Notre avis (3.5/5)Ivan Cherkelov met en scène trois couples amis. Sans enfant, approchant la trentaine, ces trois hommes et femmes d’interrogent sur leur existence alors que leur amitié est mise en danger. Le réalisateur emploie des filtres de couleur dont les teintes changent d’une scène à l’autre avec cependant une prédilection pour la couleur marron. Ce procédé maintenu durant toute la durée du métrage ne relève pas d’un effet arty. L’ambiance chromatique obtenue est parfaitement étalonnée entre douceur et austérité et permet de remplacer les couleurs par des nuances voisines les unes des autres. Agrémenté d’une belle bande originale, Morceaux d’amour n’a rien d’ostentatoire mais tout d’une petite pépite très nouvelle vague et traversée par quelques fulgurances visuelles remarquables.

Vers l’inconnu ?

de Georges Nasser (1957, 1h20)

Dans les montagnes du Liban, un homme (Nazha Younes) et sa famille vivent dans la pauvreté. En quête d’une vie meilleure, il abandonne sa femme et ses fils et part pour le Brésil. Les années passent, la mère élève seule ses enfants. Vingt ans plus tard, le cadet s’apprête lui aussi à quitter le village, lorsqu’un vieillard vêtu de guenilles fait son apparition.

Dans sa présentation du film, Myriam Sassine de la société Abbout Productions précisa que Vers l’inconnu ? a été le premier film libanais à avoir fait l’objet d’une exploitation à l’étranger. Il eut l’honneur d’une sélection à Cannes ainsi que le deuxième des trois films réalisés par Georges Nasser. Le tournage pendant onze mois de Vers l’inconnu ? s’explique par le peu de matériels dont disposait le metteur en scène en 1957.

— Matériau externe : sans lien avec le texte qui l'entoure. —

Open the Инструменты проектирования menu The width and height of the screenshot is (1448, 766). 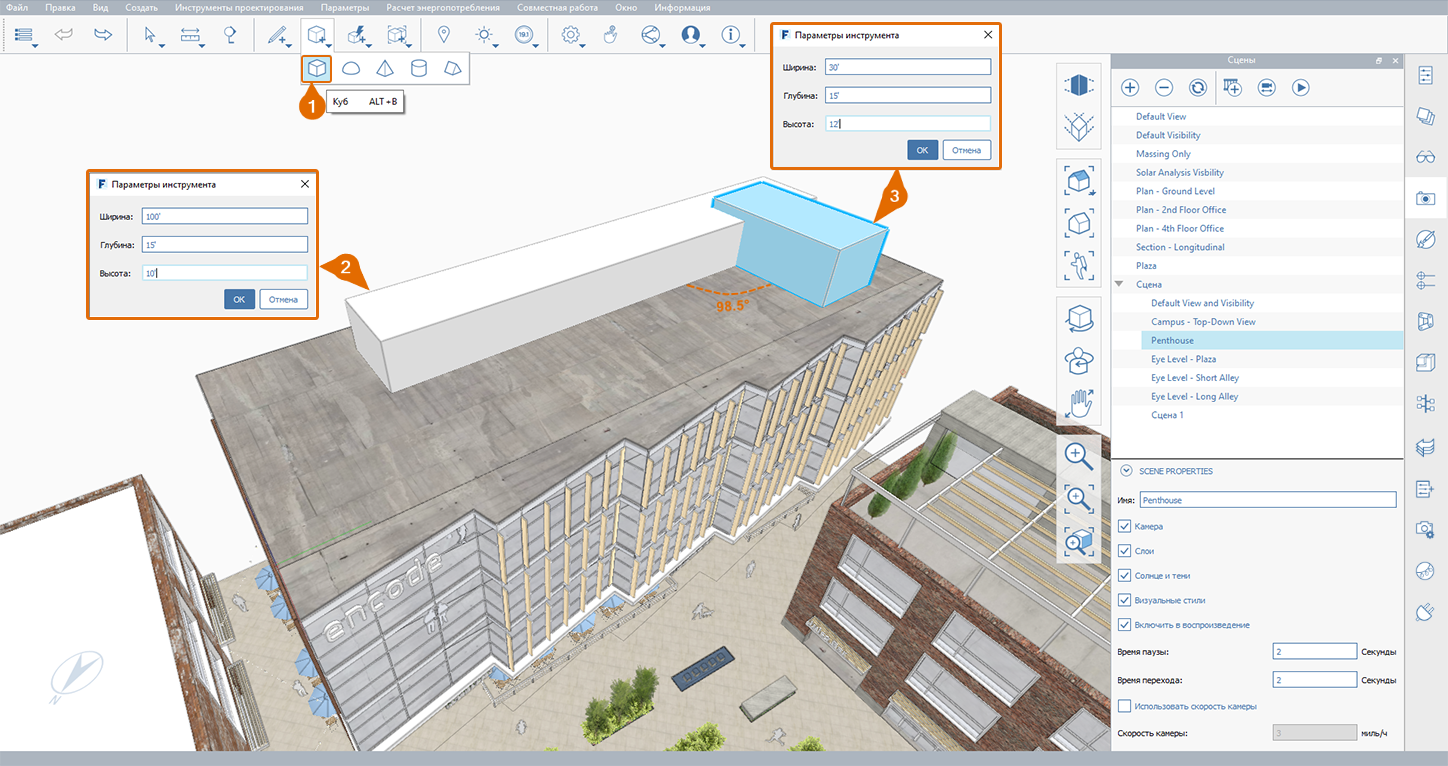tap(238, 7)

Notre avis (2/5) : Georges Nasser aborde le thème de l’abandon des terres natales par les pères et fils à la recherche d’un ailleurs meilleur, en l’occurrence le Brésil. Sans métaphore, le récit se montre didactique. Avant tout figurative et statique, l’incarnation des personnages se révèle perfectible. Vers l’inconnu ? prend même sporadiquement des airs de document ethnographique à grand renfort de danses et de musiques locales quand ces dernières ne viennent pas surligner le pathos sous-jacent. Et, malgré les apparences, si la reconnaissance n’a pas lieu, le lien du sang demeurera la seule vérité.

La dame sanguinaire

de Viktor Kubal (1980, 1h14)

Au château de Čachtice vit la jeune et douce comtesse Elizabeth. Alors qu’elle se promène dans un bois voisin, un orage éclate. Souffrante, elle trouve refuge chez un bûcheron qui reste à son chevet. La comtesse tombe éperdument amoureuse de lui, mais doit retourner au château. Avant de le quitter, elle lui offre littéralement son cœur. Dès lors, Elizabeth se transforme en une créature cruelle et glaciale. La légende de la dame sanglante est née.

Notre avis (2/5) : Réalisé en 1980 par Viktor Kubal, La dame sanguinaire est un film d’animation slovaque qui est resté longtemps invisible jusqu’à sa récente restauration. Kubal, caricaturiste, scénariste et réalisateur a été l’auteur de plus de deux cents courts-métrages avant de réaliser son premier long-métrage en 1976.

Dans La dame sanguinaire, Kubal retrace la légende d’une comtesse slovaque qui fut accusée d’atroces sévices pratiqués sur des jeunes filles. Par l’intermédiaire de dessins très simples, voire enfantins, le réalisateur crée un univers atypique. D’abord doux et poétique, l’ambiance s’assombrit progressivement au fur et à mesure de l’avancée du récit notamment par l’emploi d’une musique devenant de plus en plus heurtée et lugubre.

L’intérêt de ce film d’animation réside dans la figuration de la violence et de la folie au moyen de dessins simples et dans l’utilisation de la symbolique du cœur.